Enterprises want a space where they can develop and grow under fair
conditions. These conditions include fair competition, easy access to finance,
to new technologies and to a skilled work force, and a society that recognises
entrepreneurship as a valuable and productive life skill that deserves to be
fairly rewarded. They want policy-makers to ensure these conditions, and to
keep the administrative and regulatory environment as simple as possible.
As SMEs are the vast majority of the 18 million European
companies, we pay particular attention to their needs and demands. SMEs do not
want one-off subsidies. They want less red tape, they expect to be able to
register in a reasonable time and at a reasonable cost, they want effective
access to markets in which to sell their products and services and they want to
be able to obtain credit for their business ideas to be marketed.
They need and deserve the top-class business support services
referred to in the charter. They also want easy and extensive on-line
connections, in order to trade on-line and across Europe. Of course, it is not
the role of policy-makers to tell entrepreneurs how to run their business. But
I am convinced that it is important for them to be open-minded, innovative and
adaptable. If we had more entrepreneurs of this kind, we would do much better.
The power to create and exploit markets lies in the hands of businessmen and
entrepreneurs, in their skills and motivation, in their willingness to invest
and take risks.
The commission has started work on the ten key policy areas
identified by the charter especially on the need for education in
entrepreneurship. Liikanen's staff are surveying 'best practice' in this area
in all member states and will advocate classes for teenagers in business-plan
drafting as a basic feature of every educational curriculum, he
said. The commission has organised a conference together with the French
government, which chairs all EU meetings until the end of the year, in Nice on
'Training for Entrepreneurship' starting Thursday (19 October). This is
designed to showcase practical steps that are being taken around the EU to
promote entrepreneurship in education and training. A common complaint of European start-ups is the length of time it
takes to register a new business in Europe compared with the US. This has been
shortened - for example, in Spain, establishing companies now takes 25 instead
of 81 days thanks to new 'single business windows' - but, says Liikanen, the
waits are still too long. To make starting up small businesses faster and cheaper, we
have encouraged Member States to simplify and speed up incorporation and
registration procedures. In this we have already had some success, but to take
the process further we are currently establishing a benchmarking exercise with
the national administrations to help them introduce operational
improvements.
Red tape generally continues to infuriate SMEs. It is bad enough that
national and regional governments impose demands on small businesses but it is
intolerable to many that the EU is pushing through laws on maximum working
weeks, anti-discrimination and worker consultation. Liikanen understands concerns about euro red tape and points out that
all proposed EU legislation undergoes a business impact assessment which
we are reviewing in order to improve it and widen its scope. The
commissioner will announce a tightened-up impact-assessment procedure on 28
November.
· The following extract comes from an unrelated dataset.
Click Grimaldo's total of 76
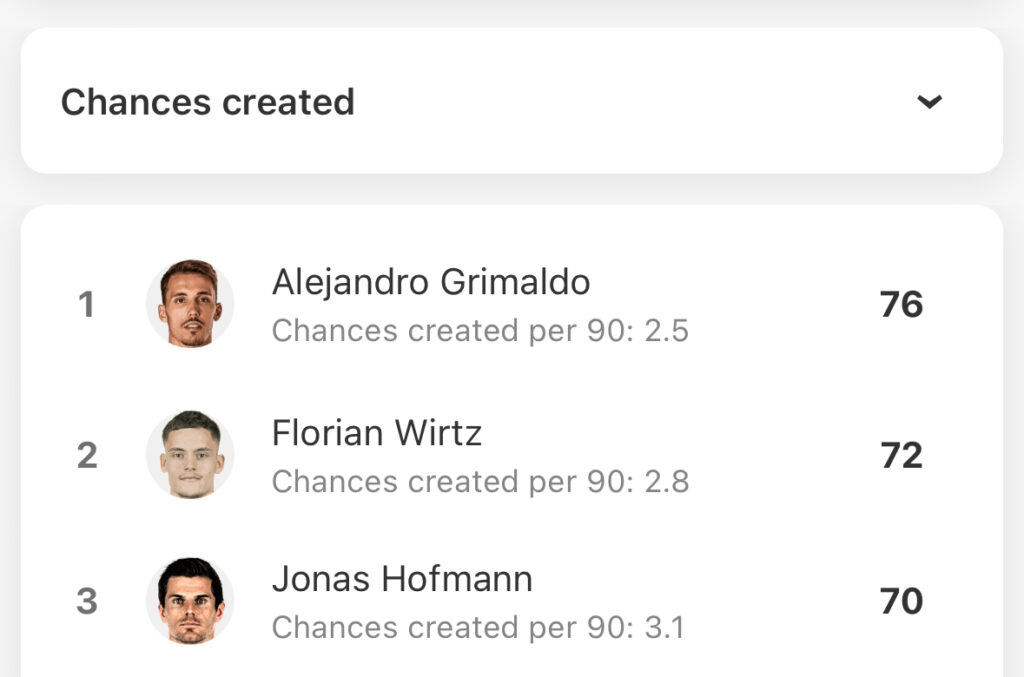 point(901,304)
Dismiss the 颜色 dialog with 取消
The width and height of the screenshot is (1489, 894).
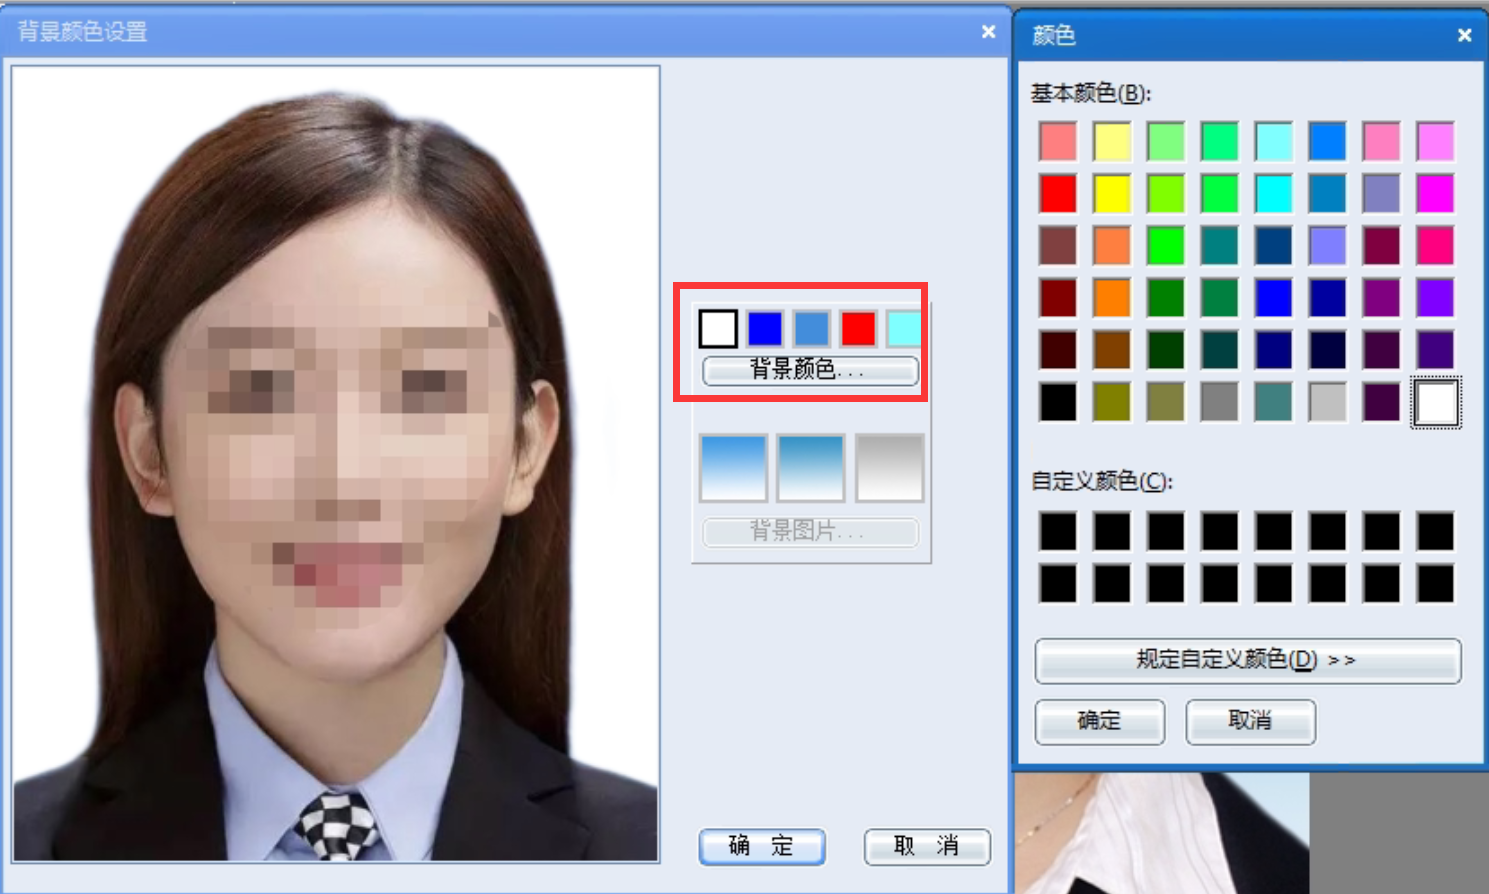click(x=1250, y=722)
Having said that, Liikanen believes there are times when EU
legislation can improve the lot of SMEs. The directive on late payments
that came into force this summer is a case in point. It addresses the thorny
issue of bad debts, which account for one insolvency out of four, and the loss
of 450,000 jobs across Europe every year. The directive provides for bills to
be settled within 30 days of receipt of goods or invoices, and it sets out the
creditor's right for a penalty payment of 7% over the European Central Bank
rate. This is the kind of policy improvement and enforcement that our
enterprises need. Getting down to muck and brass, what does the commissioner have at
his disposal to help SMEs and how much will go into consultants' pockets?
Apart from the 230 million euro earmarked under Liikanen's new
Multi-Annual Programme for Enterprise and Entrepreneurship (2001-2005), there
is 363 million euro knocking about in the EU's 15-billion-euro 1998-2002
research programme, as well as a share of the huge regional aid
budget.We intend to make applications easier and decisions faster in
these fields, said Liikanen.We will ensure the availability of
business support services and we will try to help where market failures do not
yet allow small enterprises access to the right kind of finance. We will
finance the network of Euro Info Centres: in the first eight months of 2000,
the 273 EICs answered 450,000 inquiries and organised more than 4,000 business
events.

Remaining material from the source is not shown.